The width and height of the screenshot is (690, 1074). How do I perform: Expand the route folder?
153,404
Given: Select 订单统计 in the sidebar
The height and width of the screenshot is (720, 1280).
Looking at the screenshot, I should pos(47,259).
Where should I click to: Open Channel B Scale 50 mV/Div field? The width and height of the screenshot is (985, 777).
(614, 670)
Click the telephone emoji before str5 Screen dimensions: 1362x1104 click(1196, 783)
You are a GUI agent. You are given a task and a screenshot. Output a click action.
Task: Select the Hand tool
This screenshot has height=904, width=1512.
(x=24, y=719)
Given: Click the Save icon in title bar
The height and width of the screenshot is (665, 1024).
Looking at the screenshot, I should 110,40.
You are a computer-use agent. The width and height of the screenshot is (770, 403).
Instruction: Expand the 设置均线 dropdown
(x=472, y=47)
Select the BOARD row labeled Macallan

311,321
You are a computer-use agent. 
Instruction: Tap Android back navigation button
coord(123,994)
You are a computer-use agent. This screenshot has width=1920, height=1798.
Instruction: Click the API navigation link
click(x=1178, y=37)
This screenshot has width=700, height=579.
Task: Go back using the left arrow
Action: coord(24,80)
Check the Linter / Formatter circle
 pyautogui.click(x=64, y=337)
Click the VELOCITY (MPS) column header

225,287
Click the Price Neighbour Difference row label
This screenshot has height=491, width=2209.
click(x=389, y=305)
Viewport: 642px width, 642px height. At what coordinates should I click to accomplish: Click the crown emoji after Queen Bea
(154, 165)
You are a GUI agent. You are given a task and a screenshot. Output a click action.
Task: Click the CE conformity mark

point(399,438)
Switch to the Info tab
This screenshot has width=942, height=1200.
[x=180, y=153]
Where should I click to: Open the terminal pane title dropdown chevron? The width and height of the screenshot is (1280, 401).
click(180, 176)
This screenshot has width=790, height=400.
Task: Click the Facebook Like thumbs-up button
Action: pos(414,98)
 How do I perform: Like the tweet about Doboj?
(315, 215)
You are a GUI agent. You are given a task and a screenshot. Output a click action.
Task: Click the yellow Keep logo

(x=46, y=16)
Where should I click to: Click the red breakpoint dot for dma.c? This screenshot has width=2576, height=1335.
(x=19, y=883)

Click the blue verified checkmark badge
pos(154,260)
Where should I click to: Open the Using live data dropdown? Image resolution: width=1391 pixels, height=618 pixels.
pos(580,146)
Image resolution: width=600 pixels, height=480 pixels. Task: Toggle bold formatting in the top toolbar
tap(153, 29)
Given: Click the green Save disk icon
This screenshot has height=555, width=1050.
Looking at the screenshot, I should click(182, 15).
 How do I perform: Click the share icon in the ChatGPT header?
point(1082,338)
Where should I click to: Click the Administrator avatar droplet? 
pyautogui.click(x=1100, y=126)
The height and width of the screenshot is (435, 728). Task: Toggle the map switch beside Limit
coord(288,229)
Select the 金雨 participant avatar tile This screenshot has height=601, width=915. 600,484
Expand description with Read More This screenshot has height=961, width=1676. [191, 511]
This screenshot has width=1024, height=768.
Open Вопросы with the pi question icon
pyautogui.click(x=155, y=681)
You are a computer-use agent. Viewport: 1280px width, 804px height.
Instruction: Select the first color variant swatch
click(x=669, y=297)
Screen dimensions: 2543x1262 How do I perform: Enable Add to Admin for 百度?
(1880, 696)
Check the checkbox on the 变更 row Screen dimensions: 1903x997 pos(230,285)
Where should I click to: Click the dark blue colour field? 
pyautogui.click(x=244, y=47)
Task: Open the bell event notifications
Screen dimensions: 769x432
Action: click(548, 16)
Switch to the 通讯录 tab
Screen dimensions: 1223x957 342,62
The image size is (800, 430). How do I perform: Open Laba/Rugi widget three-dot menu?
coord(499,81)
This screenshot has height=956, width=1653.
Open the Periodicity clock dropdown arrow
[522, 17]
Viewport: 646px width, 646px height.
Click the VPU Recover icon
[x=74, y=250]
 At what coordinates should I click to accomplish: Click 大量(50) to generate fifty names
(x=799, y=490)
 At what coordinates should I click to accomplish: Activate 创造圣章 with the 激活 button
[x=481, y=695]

* [Written request] Swap every "GUI agent" in the rows above for "screen assistant", and write out all the rows again with nothing else changed.

* [Solved problem]
The width and height of the screenshot is (690, 1074). How do I perform: Expand the route folder?
153,404
Given: Select 订单统计 in the sidebar
The height and width of the screenshot is (720, 1280).
Looking at the screenshot, I should pos(47,259).
Where should I click to: Open Channel B Scale 50 mV/Div field? The width and height of the screenshot is (985, 777).
(614, 670)
Click the telephone emoji before str5 Screen dimensions: 1362x1104 click(1196, 783)
You are a screen assistant. You are given a task and a screenshot. Output a click action.
Task: Select the Hand tool
This screenshot has height=904, width=1512.
(x=24, y=719)
Given: Click the Save icon in title bar
The height and width of the screenshot is (665, 1024).
Looking at the screenshot, I should 110,40.
You are a computer-use agent. The width and height of the screenshot is (770, 403).
Instruction: Expand the 设置均线 dropdown
(x=472, y=47)
Select the BOARD row labeled Macallan

311,321
You are a computer-use agent. 
Instruction: Tap Android back navigation button
coord(123,994)
You are a computer-use agent. This screenshot has width=1920, height=1798.
Instruction: Click the API navigation link
click(x=1178, y=37)
This screenshot has width=700, height=579.
Task: Go back using the left arrow
Action: coord(24,80)
Check the Linter / Formatter circle
 pyautogui.click(x=64, y=337)
Click the VELOCITY (MPS) column header

225,287
Click the Price Neighbour Difference row label
This screenshot has height=491, width=2209.
click(x=389, y=305)
Viewport: 642px width, 642px height. At what coordinates should I click to accomplish: Click the crown emoji after Queen Bea
(154, 165)
You are a screen assistant. You are given a task and a screenshot. Output a click action.
Task: Click the CE conformity mark

point(399,438)
Switch to the Info tab
This screenshot has width=942, height=1200.
[x=180, y=153]
Where should I click to: Open the terminal pane title dropdown chevron? The width and height of the screenshot is (1280, 401).
click(180, 176)
This screenshot has width=790, height=400.
Task: Click the Facebook Like thumbs-up button
Action: pos(414,98)
 How do I perform: Like the tweet about Doboj?
(315, 215)
You are a screen assistant. You are given a task and a screenshot. Output a click action.
Task: Click the yellow Keep logo

(x=46, y=16)
Where should I click to: Click the red breakpoint dot for dma.c? This screenshot has width=2576, height=1335.
(x=19, y=883)

Click the blue verified checkmark badge
pos(154,260)
Where should I click to: Open the Using live data dropdown? Image resolution: width=1391 pixels, height=618 pixels.
pos(580,146)
Image resolution: width=600 pixels, height=480 pixels. Task: Toggle bold formatting in the top toolbar
tap(153, 29)
Given: Click the green Save disk icon
This screenshot has height=555, width=1050.
Looking at the screenshot, I should click(182, 15).
 How do I perform: Click the share icon in the ChatGPT header?
point(1082,338)
Where should I click to: Click the Administrator avatar droplet? 
pyautogui.click(x=1100, y=126)
The height and width of the screenshot is (435, 728). Task: Toggle the map switch beside Limit
coord(288,229)
Select the 金雨 participant avatar tile This screenshot has height=601, width=915. 600,484
Expand description with Read More This screenshot has height=961, width=1676. [191, 511]
This screenshot has width=1024, height=768.
Open Вопросы with the pi question icon
pyautogui.click(x=155, y=681)
You are a computer-use agent. Viewport: 1280px width, 804px height.
Instruction: Select the first color variant swatch
click(x=669, y=297)
Screen dimensions: 2543x1262 How do I perform: Enable Add to Admin for 百度?
(1880, 696)
Check the checkbox on the 变更 row Screen dimensions: 1903x997 pos(230,285)
Where should I click to: Click the dark blue colour field? 
pyautogui.click(x=244, y=47)
Task: Open the bell event notifications
Screen dimensions: 769x432
Action: click(548, 16)
Switch to the 通讯录 tab
Screen dimensions: 1223x957 342,62
The image size is (800, 430). How do I perform: Open Laba/Rugi widget three-dot menu?
coord(499,81)
This screenshot has height=956, width=1653.
Open the Periodicity clock dropdown arrow
[522, 17]
Viewport: 646px width, 646px height.
Click the VPU Recover icon
[x=74, y=250]
 At what coordinates should I click to accomplish: Click 大量(50) to generate fifty names
(x=799, y=490)
 At what coordinates should I click to accomplish: Activate 创造圣章 with the 激活 button
[x=481, y=695]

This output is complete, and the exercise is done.